Hacking Data Compression  Lesson 12  HardPressed(tm)
By Andy McFadden
GEnie A2Pro Apple II University - Copyright (C) 1993 GEnie


After a brief six-month hiatus, I'm back with the final lesson.  This
week we'll be discussing a program that uses the techniques we've been
studying: HardPressed(tm).

Since there are files on the HardPressed install disk that describe
both HP and HP modules in great detail, I have chosen to keep this
lesson at a fairly high level.


-=O=-     Quick Review

- Differential: Stores each byte as a difference from the previous.
Sometimes used with adaptive Huffman on sound files.  c.f. ADPCM.
- RLE: Run Length Encoding.  xyaaaaabbbb becomes xy5a4b (more or
less).
- Huffman encoding: Builds a tree of output symbols by frequency, so
that more frequent symbols get shorter codes.  Can be static,
semi-adaptive, or adaptive.
- Splay Tree encoding: rather simple encoding scheme that adapts
rapidly to changing input.
- Arithmetic encoding: A theoretically optimal encoding method that
stores the input as one large floating-point number.

- MTF: Move To Front.  Keeps a list of the most frequently seen words,
moving each to the front of the list when it appears.  Outputs the
word's index, which is usually encoded with Arithmetic encoding.
- Digram: Computes frequencies on groups of letters, resulting in more
accurate predictions.  A sophisticated form of this (context modeling)
plus an arithmetic encoder represent the current state of the art in
text compression.

- LZ77: Ziv-Lempel, 1977.  Input strings are gathered with a sliding
window, and output as <len, posn, char> triples.
- LZSS: Improved LZ77 scheme that got rid of the extra character.
- LZH: Improved LZSS algorithm that used Huffman encoding on the
output values to improve compression efficiency.  Variations of this
are used in almost all general-purpose file archivers (Zip, Zoo, etc).
- LZARI: Like LZH, but with arithmetic encoding.

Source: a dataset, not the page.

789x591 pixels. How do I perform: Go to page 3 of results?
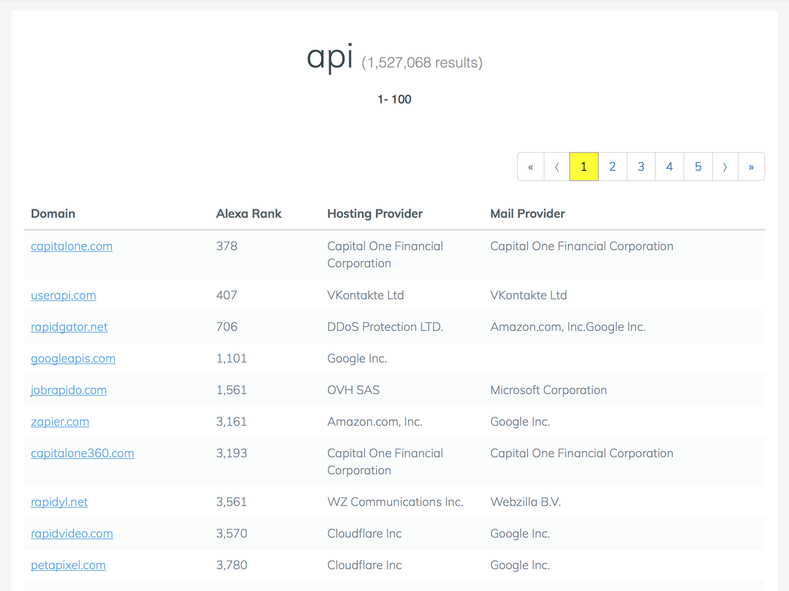tap(641, 166)
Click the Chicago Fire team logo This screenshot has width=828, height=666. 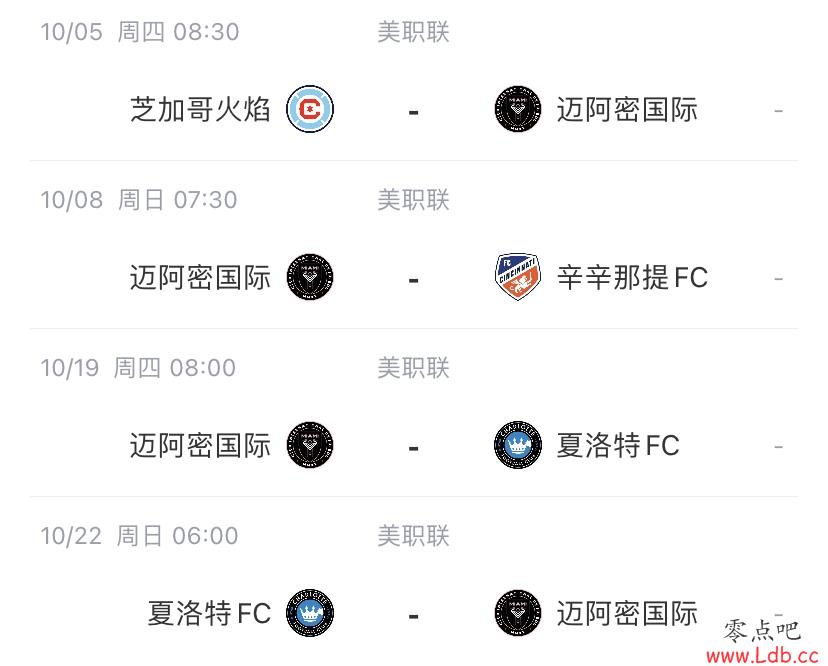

- LZ78: Ziv-Lempel, 1978.  Builds a tree with unique prefixes,
outputting <prefix, char> for each match.
- LZW: Improved LZ78 scheme that got rid of the extra character.

-=O=-     To Stream or Not to Stream

Almost all of the code presented during this course took its input one
character at a time and produced output one character at a time.
Except for stuff like semi-adaptive Huffman (which read its input
twice, once to generate the frequency table, once to do the
compression), all of the implementations read and wrote data serially.
No block transfers, no backing up at the end.

This is commonly referred to as working on a "stream" of data, as
opposed to working on a "block" of data.  From an abstract point of
view, the data arrives and leaves in a continuous stream.  Some
programs (e.g. ShrinkIt) read in (say) 4K of data, compress it, and
then output it as a distinct chunk before going on to the next block.

I chose to take the "streaming" approach for a couple of reasons.
First, most of the algorithms lend themselves to this sort of
implementation.  Some of them were designed to compress data as it was
written to a disk or over a network, where you can't hold onto the
data for long and you can't undo what you've done.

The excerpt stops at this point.